Work to be completed
Write the records below out again. Match them exactly.

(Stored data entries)

+--

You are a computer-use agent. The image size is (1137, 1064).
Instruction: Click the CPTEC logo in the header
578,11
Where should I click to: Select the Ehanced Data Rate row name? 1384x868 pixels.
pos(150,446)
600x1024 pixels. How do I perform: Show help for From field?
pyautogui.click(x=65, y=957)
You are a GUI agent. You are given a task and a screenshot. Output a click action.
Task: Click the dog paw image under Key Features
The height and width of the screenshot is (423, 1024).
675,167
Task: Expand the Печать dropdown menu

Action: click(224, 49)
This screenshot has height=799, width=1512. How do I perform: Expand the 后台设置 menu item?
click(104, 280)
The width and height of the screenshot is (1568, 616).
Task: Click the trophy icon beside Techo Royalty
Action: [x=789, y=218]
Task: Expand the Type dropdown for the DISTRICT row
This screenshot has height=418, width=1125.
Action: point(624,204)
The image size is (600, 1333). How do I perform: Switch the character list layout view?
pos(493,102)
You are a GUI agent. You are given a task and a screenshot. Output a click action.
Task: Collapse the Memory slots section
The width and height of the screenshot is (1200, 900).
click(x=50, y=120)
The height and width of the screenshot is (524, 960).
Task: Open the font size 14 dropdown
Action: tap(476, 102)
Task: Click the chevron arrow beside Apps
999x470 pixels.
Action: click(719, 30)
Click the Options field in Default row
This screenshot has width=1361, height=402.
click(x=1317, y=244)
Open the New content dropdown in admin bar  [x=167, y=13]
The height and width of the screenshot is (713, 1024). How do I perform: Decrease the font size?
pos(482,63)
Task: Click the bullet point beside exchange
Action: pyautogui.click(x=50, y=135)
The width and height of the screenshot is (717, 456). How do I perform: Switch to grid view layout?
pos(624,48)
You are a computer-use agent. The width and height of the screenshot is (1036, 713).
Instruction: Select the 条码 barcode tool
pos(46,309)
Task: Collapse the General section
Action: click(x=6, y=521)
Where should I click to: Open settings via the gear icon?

+--

Completed task
You are a computer-use agent. The image size is (1137, 1064).
Instruction: Click the CPTEC logo in the header
578,11
Where should I click to: Select the Ehanced Data Rate row name? 1384x868 pixels.
pos(150,446)
600x1024 pixels. How do I perform: Show help for From field?
pyautogui.click(x=65, y=957)
You are a GUI agent. You are given a task and a screenshot. Output a click action.
Task: Click the dog paw image under Key Features
The height and width of the screenshot is (423, 1024).
675,167
Task: Expand the Печать dropdown menu

Action: click(224, 49)
This screenshot has height=799, width=1512. How do I perform: Expand the 后台设置 menu item?
click(104, 280)
The width and height of the screenshot is (1568, 616).
Task: Click the trophy icon beside Techo Royalty
Action: [x=789, y=218]
Task: Expand the Type dropdown for the DISTRICT row
This screenshot has height=418, width=1125.
Action: point(624,204)
The image size is (600, 1333). How do I perform: Switch the character list layout view?
pos(493,102)
You are a GUI agent. You are given a task and a screenshot. Output a click action.
Task: Collapse the Memory slots section
The width and height of the screenshot is (1200, 900).
click(x=50, y=120)
The height and width of the screenshot is (524, 960).
Task: Open the font size 14 dropdown
Action: tap(476, 102)
Task: Click the chevron arrow beside Apps
999x470 pixels.
Action: click(719, 30)
Click the Options field in Default row
This screenshot has width=1361, height=402.
click(x=1317, y=244)
Open the New content dropdown in admin bar  [x=167, y=13]
The height and width of the screenshot is (713, 1024). How do I perform: Decrease the font size?
pos(482,63)
Task: Click the bullet point beside exchange
Action: pyautogui.click(x=50, y=135)
The width and height of the screenshot is (717, 456). How do I perform: Switch to grid view layout?
pos(624,48)
You are a computer-use agent. The width and height of the screenshot is (1036, 713).
Instruction: Select the 条码 barcode tool
pos(46,309)
Task: Collapse the General section
Action: click(x=6, y=521)
Where should I click to: Open settings via the gear icon?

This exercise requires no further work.